O deslizamento passou a poucos metros da casa de Sheila, de dois andares. Da varanda, a vendedora observa os bombeiros a desenterrarem corpos. "Não sei se vou poder ficar, mas gosto daqui, esta casa tem um significado especial para mim. Foi comprada com muita luta", lamentou.
Cada vez mais em cima
O barbeiro Rafael de Matos, de 38 anos, cuja casa fica poucos metros abaixo da de Sheila e que também escapou da tragédia, sente algo semelhante à vendedora. "Sou nascido e criado nesta casa, que o meu pai construiu na década de 1970. Na época, era a última casa do morro, a mais alta, mas hoje é uma das que estão mais para baixo", contou.

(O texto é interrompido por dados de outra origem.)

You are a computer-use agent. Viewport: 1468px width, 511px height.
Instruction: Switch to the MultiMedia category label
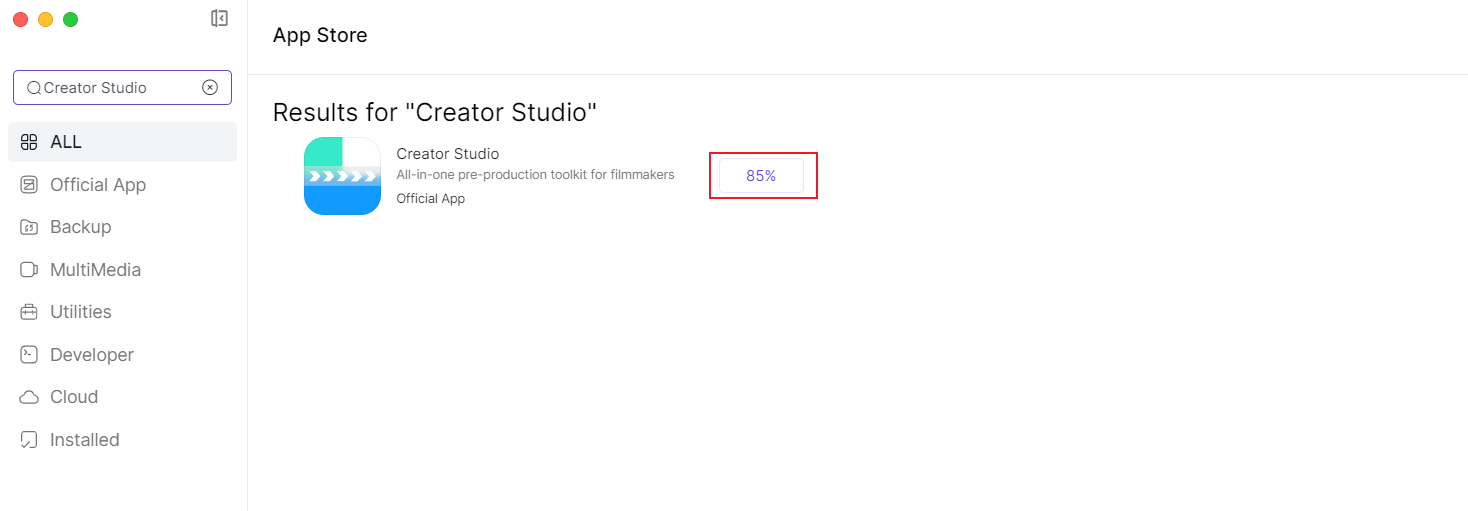[x=95, y=270]
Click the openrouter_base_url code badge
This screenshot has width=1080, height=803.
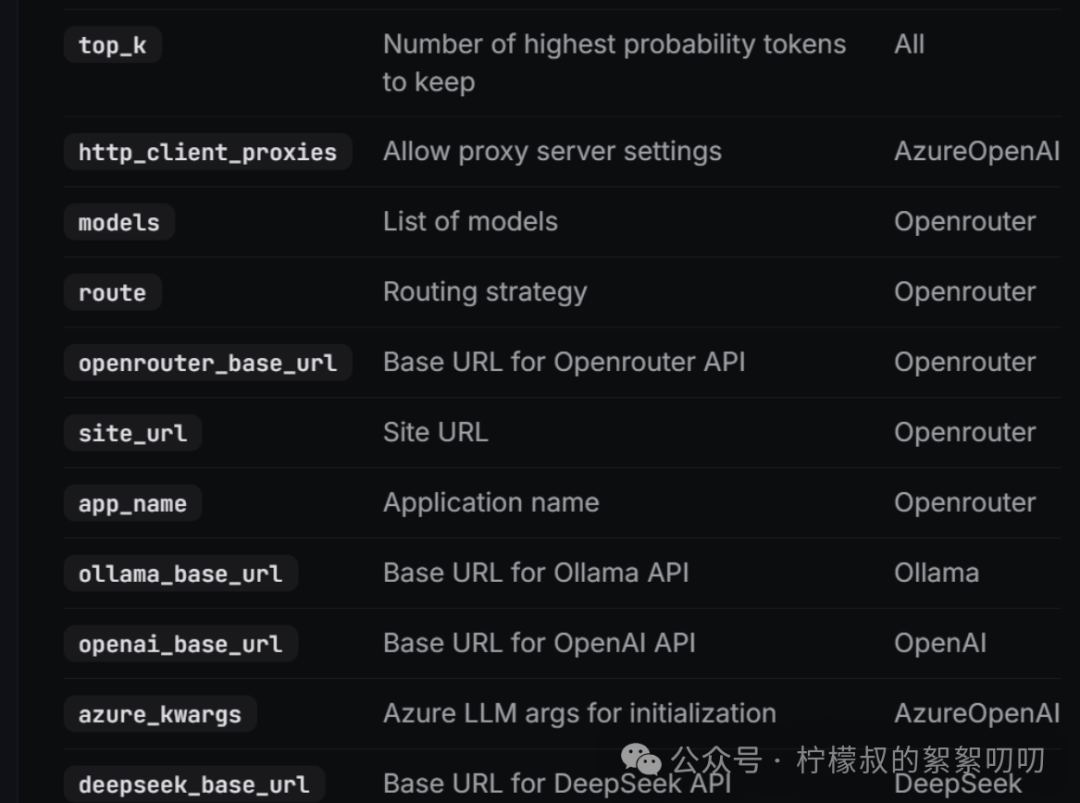pyautogui.click(x=207, y=363)
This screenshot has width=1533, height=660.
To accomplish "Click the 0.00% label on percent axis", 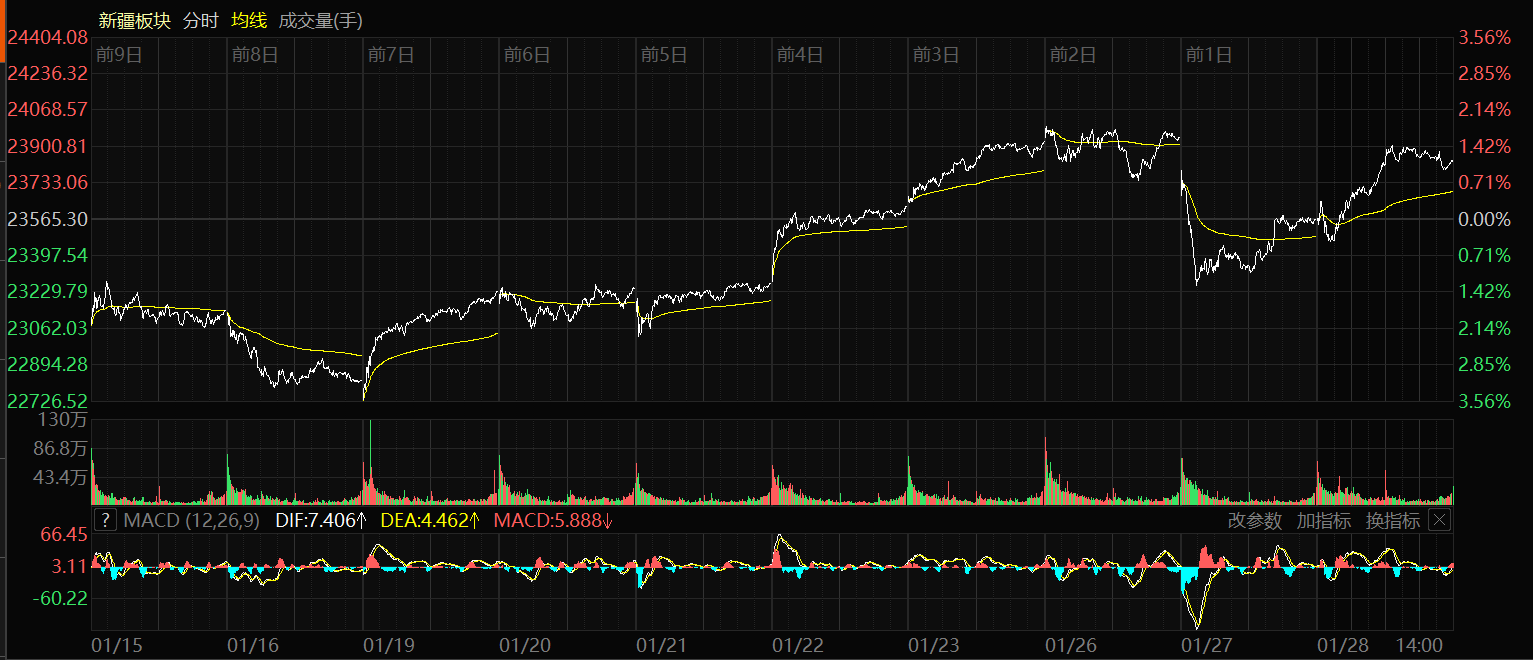I will tap(1484, 219).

Para Estael Sias, meteorologista da agência Metsul, os mais desfavorecidos são os que pagam pela combinação de desastres climáticos e urbanização descontrolada. "As populações mais pobres, que acabam por precisar de morar nestas regiões de risco, são as mais vulneráveis, as que ficam mais expostas a este tipo de situação. Sem falar que vivemos uma crise económica em consequência da pandemia, e isso acabou se a agravar, então o número de pessoas que migraram para áreas de risco certamente aumentou", apontou.
"Além de todo este cenário puramente meteorológico e associado ao relevo, o fato destas áreas estarem a ser ocupadas de forma ilegal, irregular, muitas vezes acaba por ser mais um fator de risco", concluiu Estael.